Os microorganismos estão presentes em diversos ambientes, neste relatório,

investigaremos crescimento microbiano, que trata de crescimento de número de
células de microorganismos, formando colônias, não de tamanho de células.
(TORTORA, 2017). Ainda segundo Tortora (2017), para que este crescimento
aconteça são necessários que se apliquem algumas condições, que irão variar de
acordo com o tipo de cultura a ser desenvolvida, alguns dos fatores são:
temperatura, atividade de água, umidade, pH, nutrição oferecida (oxigênio - O2,
Nitrogênio - N2, fósforo - P, Enxofre - S), nas condições ideais a multiplicação de
microorganismos pode ser muito rápida e o entendimento destas condições pode
propiciar o maior controle desse crescimento, das doenças que possam surgir por
presença de determinados microorganismos e deterioração de alimentos.

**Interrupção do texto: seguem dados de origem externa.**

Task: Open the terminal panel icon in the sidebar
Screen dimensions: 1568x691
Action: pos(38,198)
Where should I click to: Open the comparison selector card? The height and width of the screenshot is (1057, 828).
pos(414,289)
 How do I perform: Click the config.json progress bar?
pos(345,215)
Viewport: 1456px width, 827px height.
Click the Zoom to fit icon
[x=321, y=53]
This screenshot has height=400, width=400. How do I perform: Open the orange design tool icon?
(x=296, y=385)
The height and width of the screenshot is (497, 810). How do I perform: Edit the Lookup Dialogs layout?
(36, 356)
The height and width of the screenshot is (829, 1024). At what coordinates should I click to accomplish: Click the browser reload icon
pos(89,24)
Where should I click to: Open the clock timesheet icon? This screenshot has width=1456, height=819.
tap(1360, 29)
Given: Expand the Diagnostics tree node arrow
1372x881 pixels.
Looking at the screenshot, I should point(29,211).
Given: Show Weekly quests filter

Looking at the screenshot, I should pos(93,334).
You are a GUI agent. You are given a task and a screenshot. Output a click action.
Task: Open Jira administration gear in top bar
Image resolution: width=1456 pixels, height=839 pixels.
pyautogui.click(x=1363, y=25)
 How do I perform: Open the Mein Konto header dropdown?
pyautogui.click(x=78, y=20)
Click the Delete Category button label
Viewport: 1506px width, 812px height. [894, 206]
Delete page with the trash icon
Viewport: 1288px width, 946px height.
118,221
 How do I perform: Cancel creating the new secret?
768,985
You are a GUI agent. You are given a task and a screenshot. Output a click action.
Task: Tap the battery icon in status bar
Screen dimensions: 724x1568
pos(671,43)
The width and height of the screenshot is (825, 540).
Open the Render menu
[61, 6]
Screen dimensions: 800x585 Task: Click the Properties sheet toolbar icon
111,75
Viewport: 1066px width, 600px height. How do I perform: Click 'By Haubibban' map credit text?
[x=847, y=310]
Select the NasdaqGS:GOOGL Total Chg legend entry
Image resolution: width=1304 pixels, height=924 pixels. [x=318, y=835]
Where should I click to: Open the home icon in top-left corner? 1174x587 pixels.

No ambiente das indústrias de produtos alimentares, práticas de higiene são
adotadas a fim de evitar contaminações e consequentes aparecimentos de doenças
transmitidas por alimentos as DTA’s (FORSYTHE, 2002). As DTA’s de origem
microbianas podem ser causadas por diversos microorganismos, porém os mais
relatados são Salmonella e a Escherichia coli. Dos surtos reportados no Brasil,
36,5% dos casos de contaminação foram relatadas como advindas de ambientes
residenciais que é o ambiente onde os experimentos descritos aqui serão realizados
(BRASIL, 2019).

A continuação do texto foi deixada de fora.